Nous allons donc simultanément, en 2026, ramener l’âge de départ à la retraite à 62 ans et 9 mois tout en empruntant 310 milliards d’euros pour financer le déficit et refinancer la dette publique. La moitié de ces sommes sera demandée à des fonds de pension de pays étrangers qui ont déjà fixé l’âge de départ à la retraite à 67 ans et envisagent de le porter à 70 ans. Est-ce sain et durable ? La réponse est dans la question.

Le débat politique et social s’est hystérisé en France depuis dix ans sur la question de la retraite et des inégalités sociales alors même que l’âge de départ à la retraite est l’un des plus bas du monde, même s’il restait fixé à 64 ans, et que les inégalités de revenus après redistribution sont parmi les plus faibles au monde. Quel est le sujet de politique économique massif qui n’est pas traité dans notre pays, sauf à la marge ?

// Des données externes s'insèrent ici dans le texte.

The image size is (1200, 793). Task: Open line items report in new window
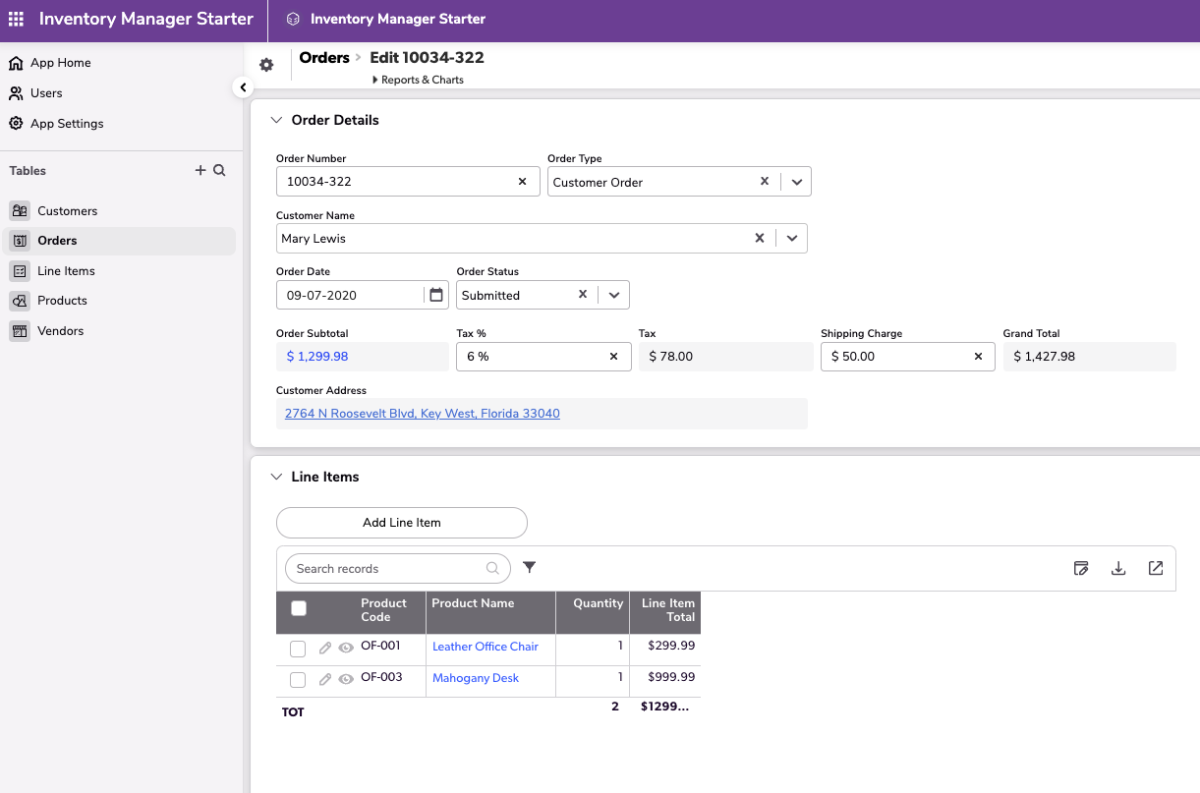coord(1155,568)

La croissance annuelle moyenne de notre économie depuis vingt ans est à peine supérieure à 1 % quand elle devrait dépasser 2 % par an pour générer les recettes nécessaires afin de financer une protection sociale de pays riche alors que notre économie stagnante nous transforme en pays pauvre au sein de l’Union européenne. Or les débats politiques ne portent qu’occasionnellement sur la relance de la production, notamment industrielle. De plus, notre démographie est chancelante, car les familles ont intégré cet appauvrissement relatif dans leurs perspectives sociales de long terme.

Pénibilité

Même si l’industrie du futur se développe dans des usines robotisées, numérisées et électrifiées, et que les travaux dans le bâtiment – travaux publics, l’agroalimentaire et les activités répétitives dans le froid et le bruit – ont fait l’objet d’aménagements de confort significatifs, on peut considérer que 11 % à 14 % de la population active travaillent dans des conditions « pénibles ».

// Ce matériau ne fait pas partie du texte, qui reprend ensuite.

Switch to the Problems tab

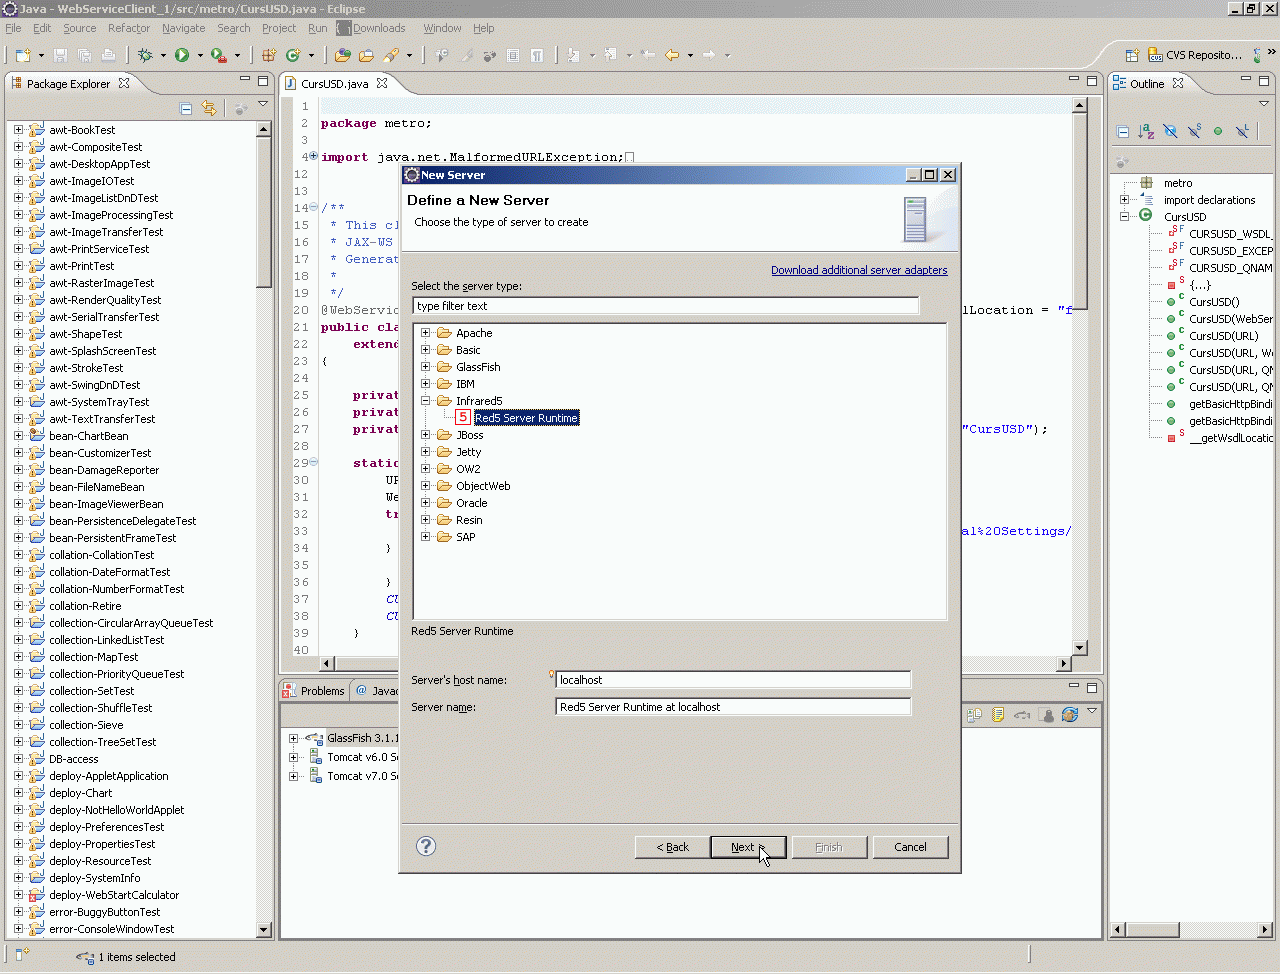[x=322, y=691]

Les travaux du Conseil d’orientation des retraites et de l’Insee conduisent à considérer que la disparition du déficit des régimes de retraite exigerait de porter la durée de cotisation à quarante-quatre ans et l’âge de départ à la retraite à 65 ans d’ici à 2032 pour régler le problème jusqu’en 2060. Ceci permettrait d’augmenter le taux d’emploi de la population active et de contribuer à la hausse de la croissance économique. Comment concilier ces objectifs ?

Maternité

L’abandon de l’âge de départ de 64 ans est évidemment une erreur politique et sociale d’autant plus grave qu’elle ne traite pas les deux sujets majeurs de la pénibilité du travail et de la maternité.

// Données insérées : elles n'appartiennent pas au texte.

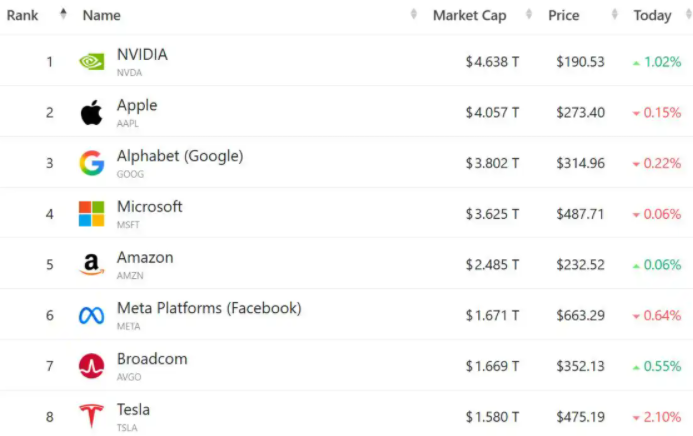Click Apple's $273.40 price value

(580, 113)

Il faut maintenir l’objectif à terme d’un âge de départ à 64 ans avec une durée de cotisation de quarante-quatre ans, accompagné d’une grille de réduction de l’âge et de la durée allant jusqu’à deux années pour pénibilité en fonction de critères objectifs et de deux ans pour maternité – six mois par enfant avec un plafond de deux ans. Les deux aménagements seraient plafonnés à trois ans en cas de cumul aux extrêmes (emploi le plus pénible et plus de quatre enfants). On peut anticiper que les 11 % à 14 % d’emplois pénibles donneraient un bonus moyen de douze à quinze mois et que les mères de deux enfants auraient un bonus d’un an. Le bonus global pour les mères en emploi semi-pénible serait de dix-huit mois, à la fois sur l’âge et la durée, soit 62 ans et demi et quarante-deux ans et demi.

Il faut également favoriser les accords de filière permettant aux entreprises de secteurs à l’emploi difficile de réduire l’âge et la durée à leurs frais. Relancer la production et traiter la pénibilité exige des doigts de fée réformistes plutôt qu’un retour en arrière brutal et destructeur de prospérité collective.